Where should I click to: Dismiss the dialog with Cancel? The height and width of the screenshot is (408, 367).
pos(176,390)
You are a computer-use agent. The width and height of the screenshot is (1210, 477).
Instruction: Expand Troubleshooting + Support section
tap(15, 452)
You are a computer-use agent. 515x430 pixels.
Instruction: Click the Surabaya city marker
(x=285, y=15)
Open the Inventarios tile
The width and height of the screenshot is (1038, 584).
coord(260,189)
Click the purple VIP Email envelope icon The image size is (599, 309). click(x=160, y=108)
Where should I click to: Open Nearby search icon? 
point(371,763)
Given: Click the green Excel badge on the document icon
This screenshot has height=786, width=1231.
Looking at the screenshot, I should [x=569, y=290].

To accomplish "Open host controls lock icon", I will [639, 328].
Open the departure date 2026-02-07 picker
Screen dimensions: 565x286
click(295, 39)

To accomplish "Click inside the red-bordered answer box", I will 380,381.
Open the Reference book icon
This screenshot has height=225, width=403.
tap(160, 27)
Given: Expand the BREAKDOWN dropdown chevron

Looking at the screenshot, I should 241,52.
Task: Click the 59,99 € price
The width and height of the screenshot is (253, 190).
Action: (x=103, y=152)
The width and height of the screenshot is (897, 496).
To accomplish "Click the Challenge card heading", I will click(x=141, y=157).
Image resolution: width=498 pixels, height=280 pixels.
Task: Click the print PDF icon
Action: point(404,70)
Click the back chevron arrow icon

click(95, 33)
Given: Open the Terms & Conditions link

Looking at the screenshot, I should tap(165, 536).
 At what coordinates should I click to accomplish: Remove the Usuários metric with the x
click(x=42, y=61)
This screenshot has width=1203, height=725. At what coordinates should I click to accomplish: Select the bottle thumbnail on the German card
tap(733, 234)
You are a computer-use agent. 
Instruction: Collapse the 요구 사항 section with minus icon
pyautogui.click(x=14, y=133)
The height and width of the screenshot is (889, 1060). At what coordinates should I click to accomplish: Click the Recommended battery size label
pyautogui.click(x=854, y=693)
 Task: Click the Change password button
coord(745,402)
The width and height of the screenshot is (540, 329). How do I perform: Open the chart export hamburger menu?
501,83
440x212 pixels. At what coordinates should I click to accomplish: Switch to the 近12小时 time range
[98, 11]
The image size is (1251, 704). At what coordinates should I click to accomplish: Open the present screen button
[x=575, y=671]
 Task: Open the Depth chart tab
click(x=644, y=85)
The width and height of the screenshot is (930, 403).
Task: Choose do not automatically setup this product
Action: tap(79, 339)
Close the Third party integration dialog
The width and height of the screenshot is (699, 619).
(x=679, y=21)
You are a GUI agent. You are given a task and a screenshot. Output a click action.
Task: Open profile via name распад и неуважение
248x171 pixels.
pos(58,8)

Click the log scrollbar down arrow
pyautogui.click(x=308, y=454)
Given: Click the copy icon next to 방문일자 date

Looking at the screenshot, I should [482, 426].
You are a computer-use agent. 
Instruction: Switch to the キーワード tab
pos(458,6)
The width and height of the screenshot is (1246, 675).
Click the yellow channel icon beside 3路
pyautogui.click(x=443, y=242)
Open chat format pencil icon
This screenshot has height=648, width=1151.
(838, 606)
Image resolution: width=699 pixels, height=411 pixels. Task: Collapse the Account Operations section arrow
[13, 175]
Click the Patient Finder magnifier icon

> [What to work on]:
Transcribe the part of the listing that opens with the line containing "This screenshot has width=1203, height=725." and closes with the line containing "pyautogui.click(x=14, y=133)", keeping every character unchanged.

> [Answer in full]:
This screenshot has width=1203, height=725. At what coordinates should I click to accomplish: Select the bottle thumbnail on the German card
tap(733, 234)
You are a computer-use agent. 
Instruction: Collapse the 요구 사항 section with minus icon
pyautogui.click(x=14, y=133)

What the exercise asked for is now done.